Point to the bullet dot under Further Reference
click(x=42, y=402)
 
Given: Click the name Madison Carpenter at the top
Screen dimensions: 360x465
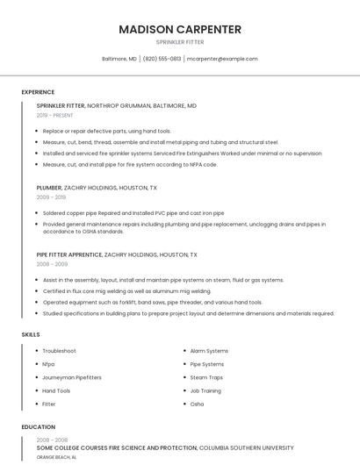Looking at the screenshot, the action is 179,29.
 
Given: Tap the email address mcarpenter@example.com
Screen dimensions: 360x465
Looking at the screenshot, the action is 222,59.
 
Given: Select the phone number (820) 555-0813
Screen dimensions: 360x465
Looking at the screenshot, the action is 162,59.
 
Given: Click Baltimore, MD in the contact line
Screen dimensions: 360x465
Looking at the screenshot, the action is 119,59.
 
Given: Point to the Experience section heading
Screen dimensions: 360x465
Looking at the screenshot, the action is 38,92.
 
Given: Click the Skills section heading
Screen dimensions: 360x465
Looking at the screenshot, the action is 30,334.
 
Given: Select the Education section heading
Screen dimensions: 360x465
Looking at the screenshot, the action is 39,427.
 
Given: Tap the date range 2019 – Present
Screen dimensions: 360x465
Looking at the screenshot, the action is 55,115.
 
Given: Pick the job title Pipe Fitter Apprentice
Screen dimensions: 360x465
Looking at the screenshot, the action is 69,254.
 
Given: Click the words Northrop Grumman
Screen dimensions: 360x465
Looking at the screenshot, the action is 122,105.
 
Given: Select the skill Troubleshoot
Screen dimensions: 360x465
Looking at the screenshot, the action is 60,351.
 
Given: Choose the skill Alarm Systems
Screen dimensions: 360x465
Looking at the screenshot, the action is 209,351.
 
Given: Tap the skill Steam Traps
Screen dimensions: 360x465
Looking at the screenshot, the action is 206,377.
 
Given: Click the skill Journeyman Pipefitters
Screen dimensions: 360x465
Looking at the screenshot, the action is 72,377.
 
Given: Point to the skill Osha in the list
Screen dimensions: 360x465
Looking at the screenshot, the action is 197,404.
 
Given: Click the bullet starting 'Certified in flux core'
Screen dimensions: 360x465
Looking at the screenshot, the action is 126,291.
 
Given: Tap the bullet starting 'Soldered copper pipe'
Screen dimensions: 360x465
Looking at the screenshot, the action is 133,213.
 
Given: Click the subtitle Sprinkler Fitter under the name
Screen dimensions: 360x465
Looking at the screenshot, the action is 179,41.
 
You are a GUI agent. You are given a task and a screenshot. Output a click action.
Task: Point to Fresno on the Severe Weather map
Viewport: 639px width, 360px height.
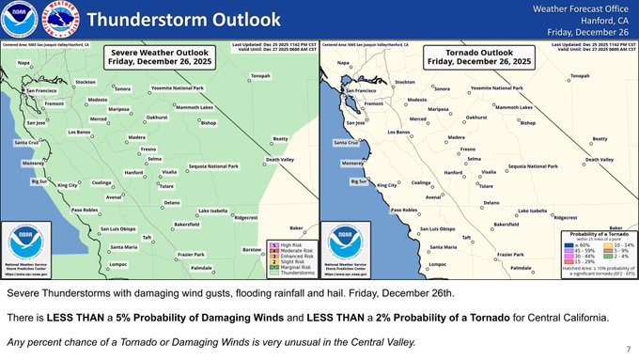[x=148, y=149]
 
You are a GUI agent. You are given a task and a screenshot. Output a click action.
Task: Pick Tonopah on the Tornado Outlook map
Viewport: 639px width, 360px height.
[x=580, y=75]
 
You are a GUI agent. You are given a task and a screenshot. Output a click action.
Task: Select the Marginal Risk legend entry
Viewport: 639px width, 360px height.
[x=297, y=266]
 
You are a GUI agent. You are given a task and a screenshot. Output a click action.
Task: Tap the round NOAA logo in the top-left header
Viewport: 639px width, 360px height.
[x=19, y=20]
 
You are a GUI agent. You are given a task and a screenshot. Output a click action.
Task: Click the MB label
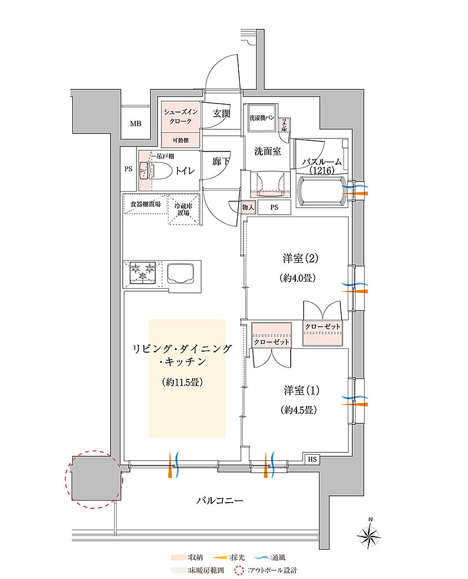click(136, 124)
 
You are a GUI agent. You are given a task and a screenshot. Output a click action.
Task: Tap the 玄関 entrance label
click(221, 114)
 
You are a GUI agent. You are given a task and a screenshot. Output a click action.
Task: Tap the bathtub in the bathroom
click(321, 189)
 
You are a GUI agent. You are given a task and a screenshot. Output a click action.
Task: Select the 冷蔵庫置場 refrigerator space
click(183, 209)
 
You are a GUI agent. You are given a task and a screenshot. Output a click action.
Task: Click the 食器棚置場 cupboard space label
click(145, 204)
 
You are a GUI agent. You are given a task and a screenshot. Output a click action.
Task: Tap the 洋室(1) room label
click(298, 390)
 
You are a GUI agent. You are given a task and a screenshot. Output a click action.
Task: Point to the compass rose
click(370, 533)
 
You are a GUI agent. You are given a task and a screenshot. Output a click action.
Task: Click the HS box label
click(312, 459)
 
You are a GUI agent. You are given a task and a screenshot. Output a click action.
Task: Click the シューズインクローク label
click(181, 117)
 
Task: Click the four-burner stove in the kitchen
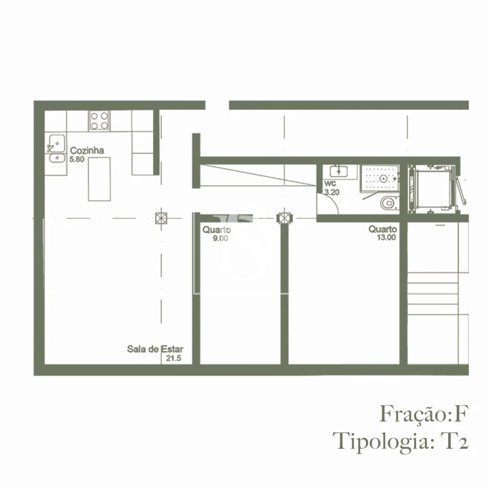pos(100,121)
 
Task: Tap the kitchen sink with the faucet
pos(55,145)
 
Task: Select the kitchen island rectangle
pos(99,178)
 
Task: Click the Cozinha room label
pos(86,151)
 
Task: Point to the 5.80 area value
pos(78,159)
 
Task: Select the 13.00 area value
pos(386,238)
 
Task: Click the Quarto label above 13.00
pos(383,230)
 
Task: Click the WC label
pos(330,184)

|---|

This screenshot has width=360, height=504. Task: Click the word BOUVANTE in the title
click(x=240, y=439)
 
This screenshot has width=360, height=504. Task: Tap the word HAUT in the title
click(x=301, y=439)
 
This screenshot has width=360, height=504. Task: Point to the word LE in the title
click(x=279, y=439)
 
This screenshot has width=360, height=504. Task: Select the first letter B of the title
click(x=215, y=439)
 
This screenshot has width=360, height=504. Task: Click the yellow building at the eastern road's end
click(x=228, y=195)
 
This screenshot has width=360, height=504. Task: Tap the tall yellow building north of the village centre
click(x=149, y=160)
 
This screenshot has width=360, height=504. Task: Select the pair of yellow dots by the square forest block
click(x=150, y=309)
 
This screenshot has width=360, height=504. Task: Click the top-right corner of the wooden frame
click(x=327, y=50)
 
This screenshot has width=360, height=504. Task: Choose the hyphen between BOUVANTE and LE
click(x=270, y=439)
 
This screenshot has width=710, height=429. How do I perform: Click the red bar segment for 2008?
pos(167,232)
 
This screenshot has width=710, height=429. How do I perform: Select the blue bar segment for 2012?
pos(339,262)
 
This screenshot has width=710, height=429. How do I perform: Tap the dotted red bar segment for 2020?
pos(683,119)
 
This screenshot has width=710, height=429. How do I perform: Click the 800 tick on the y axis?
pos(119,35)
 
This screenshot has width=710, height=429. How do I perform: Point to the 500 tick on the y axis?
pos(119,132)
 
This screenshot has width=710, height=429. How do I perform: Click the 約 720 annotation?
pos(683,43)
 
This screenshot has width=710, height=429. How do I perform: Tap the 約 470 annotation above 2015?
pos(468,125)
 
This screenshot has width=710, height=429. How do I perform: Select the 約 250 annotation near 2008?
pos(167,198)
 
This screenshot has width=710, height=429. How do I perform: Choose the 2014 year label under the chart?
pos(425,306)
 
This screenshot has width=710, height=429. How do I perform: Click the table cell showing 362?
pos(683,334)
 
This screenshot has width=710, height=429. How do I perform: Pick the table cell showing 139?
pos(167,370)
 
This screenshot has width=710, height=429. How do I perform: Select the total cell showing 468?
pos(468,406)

|---|

Tarea del ejercicio >> Extrae literalmente las líneas comprendidas entre la que contiene "Point to the bullet" y la que contiene "click(x=42, y=402)", ambas incluidas.

Respuesta al ejercicio >>
Point to the bullet dot under Further Reference
click(x=42, y=402)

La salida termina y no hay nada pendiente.